**CONSIGNES DE TRAVAIL**:
Poursuivez le texte sur André Dion et l'essor des microbrasseries à la suite de sa dernière phrase.

**TEXTE À LIRE**:
L’histoire d’André Dion et la microbrasserie

André Dion et l'essor des microbrasseries

Mario D’Eer, biérologue, conférencier et écrivain

Nous nous sommes rendus au Sergent recruteur, André Dion et moi afin de célébrer l’acceptation du mémoire par les membres de l’Association des Micro-Brasseries du Québec (AMBQ).

J’avais complété la mission de rédiger cet important document, qui sollicitait une baisse de la taxe spécifique pour la production de bières. Il fallait faire des recherches sur les différents systèmes de taxations en Amérique du Nord, en Europe et ailleurs, afin de justifier l’importance de diminuer cette ponction gouvernementale. La survie de ces petites entreprises en dépendait. À chaque étape de la rédaction, je présentais les résultats de mes recherches et de mes analyses aux membres. Ils offraient alors leurs commentaires ainsi que leurs suggestions afin d’orienter les investigations subséquentes.

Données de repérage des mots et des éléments
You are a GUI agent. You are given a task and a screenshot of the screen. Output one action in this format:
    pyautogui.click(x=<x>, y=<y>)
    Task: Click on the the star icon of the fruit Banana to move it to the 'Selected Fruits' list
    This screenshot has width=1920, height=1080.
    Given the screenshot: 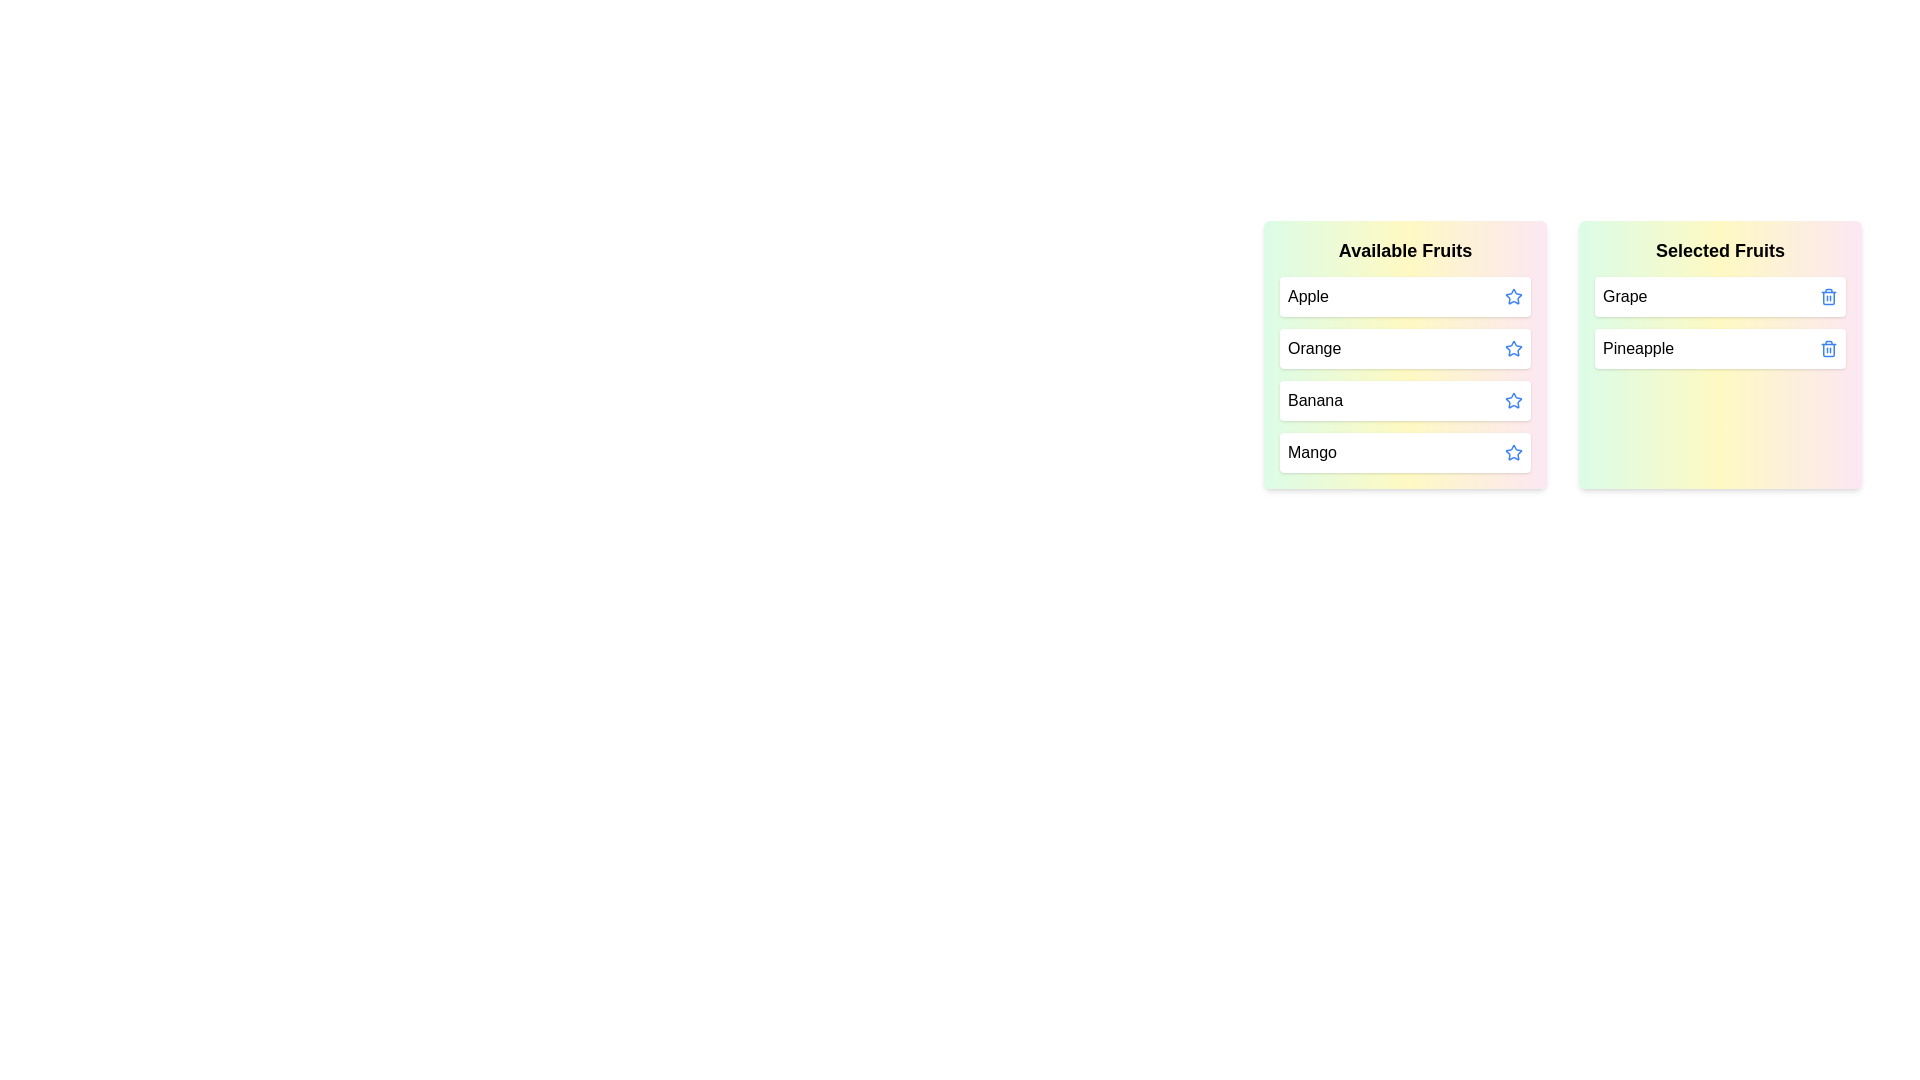 What is the action you would take?
    pyautogui.click(x=1513, y=401)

**RÉPONSE PROPOSÉE**:
Cette mission constituait un premier projet conjoint. Jusqu’alors, leurs réunions servaient plutôt d’exutoires à leurs frustrations. Les remontrances étaient chargées émotivement, nourries par des sentiments d’injustice. Développer le marché pour les bières de microbrasseries exigeait alors des énergies considérables. Les nouveaux clients, pubs ou épiceries, constituaient des brèches faciles à exploiter. Ils avaient déjà été convaincus par le compétiteur. Ils souhaitaient élargir leurs offres. Chaque brasserie profitait donc de l’effort de l’autre. Dans le même geste, chacune était également victime des finasseries du compétiteur. Les rencontres de l’AMBQ devenaient ainsi une arène pour ventiler les sentiments d’iniquité. Lorsque André Dion a accepté la présidence de l’association, il souhaitait bosser sur des combats communs, fédérateurs. Celui d’assouplir la ponction de la taxe spécifique, une taxe provinciale, encapsulait ses priorités. Celle-ci constitue un fardeau économique important : dès que la bière est produite, avant même qu’elle ne soit vendue, l’entreprise doit envoyer un chèque au gouvernement. Une taxe fédérale semblable s’ajoute à celle-ci, la taxe d’accise.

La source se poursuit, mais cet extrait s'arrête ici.